### Stored records
- Opening Delimiter -

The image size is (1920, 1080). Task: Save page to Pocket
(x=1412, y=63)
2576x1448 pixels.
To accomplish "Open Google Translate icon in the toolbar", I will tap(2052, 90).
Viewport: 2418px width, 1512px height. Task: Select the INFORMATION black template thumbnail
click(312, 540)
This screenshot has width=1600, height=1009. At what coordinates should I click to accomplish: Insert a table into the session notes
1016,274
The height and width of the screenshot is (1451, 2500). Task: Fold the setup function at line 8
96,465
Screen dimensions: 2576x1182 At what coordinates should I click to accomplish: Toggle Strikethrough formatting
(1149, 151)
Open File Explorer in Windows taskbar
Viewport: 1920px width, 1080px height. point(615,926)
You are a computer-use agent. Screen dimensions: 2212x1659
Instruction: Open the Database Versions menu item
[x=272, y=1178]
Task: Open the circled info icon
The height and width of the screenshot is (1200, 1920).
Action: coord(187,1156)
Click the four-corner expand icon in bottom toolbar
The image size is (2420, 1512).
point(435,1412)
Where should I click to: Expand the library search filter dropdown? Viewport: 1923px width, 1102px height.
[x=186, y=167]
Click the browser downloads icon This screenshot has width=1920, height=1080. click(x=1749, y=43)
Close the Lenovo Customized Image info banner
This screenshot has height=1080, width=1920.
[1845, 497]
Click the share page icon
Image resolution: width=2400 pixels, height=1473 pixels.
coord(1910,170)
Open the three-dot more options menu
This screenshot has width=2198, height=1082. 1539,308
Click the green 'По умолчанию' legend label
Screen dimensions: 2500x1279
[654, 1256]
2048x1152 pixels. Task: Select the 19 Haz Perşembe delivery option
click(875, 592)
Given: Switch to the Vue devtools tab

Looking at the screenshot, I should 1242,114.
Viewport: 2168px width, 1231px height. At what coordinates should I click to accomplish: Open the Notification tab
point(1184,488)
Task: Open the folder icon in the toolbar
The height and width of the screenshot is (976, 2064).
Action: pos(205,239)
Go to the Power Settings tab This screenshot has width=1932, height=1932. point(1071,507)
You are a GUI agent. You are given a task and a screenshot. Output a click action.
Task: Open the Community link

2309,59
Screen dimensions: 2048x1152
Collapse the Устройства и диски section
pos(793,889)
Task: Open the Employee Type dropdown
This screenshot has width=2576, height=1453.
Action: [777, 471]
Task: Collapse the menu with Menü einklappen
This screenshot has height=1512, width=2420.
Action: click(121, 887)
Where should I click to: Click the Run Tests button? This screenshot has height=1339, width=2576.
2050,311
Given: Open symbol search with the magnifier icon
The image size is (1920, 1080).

- Closing Delimiter -

### Aim of the task
Return only what runs from the line containing "Task: Open the folder icon in the toolbar" to the last line of the records above, both ends included, exactly as written.

### Output
Task: Open the folder icon in the toolbar
The height and width of the screenshot is (976, 2064).
Action: pos(205,239)
Go to the Power Settings tab This screenshot has width=1932, height=1932. point(1071,507)
You are a GUI agent. You are given a task and a screenshot. Output a click action.
Task: Open the Community link

2309,59
Screen dimensions: 2048x1152
Collapse the Устройства и диски section
pos(793,889)
Task: Open the Employee Type dropdown
This screenshot has width=2576, height=1453.
Action: [777, 471]
Task: Collapse the menu with Menü einklappen
This screenshot has height=1512, width=2420.
Action: click(121, 887)
Where should I click to: Click the Run Tests button? This screenshot has height=1339, width=2576.
2050,311
Given: Open symbol search with the magnifier icon
The image size is (1920, 1080).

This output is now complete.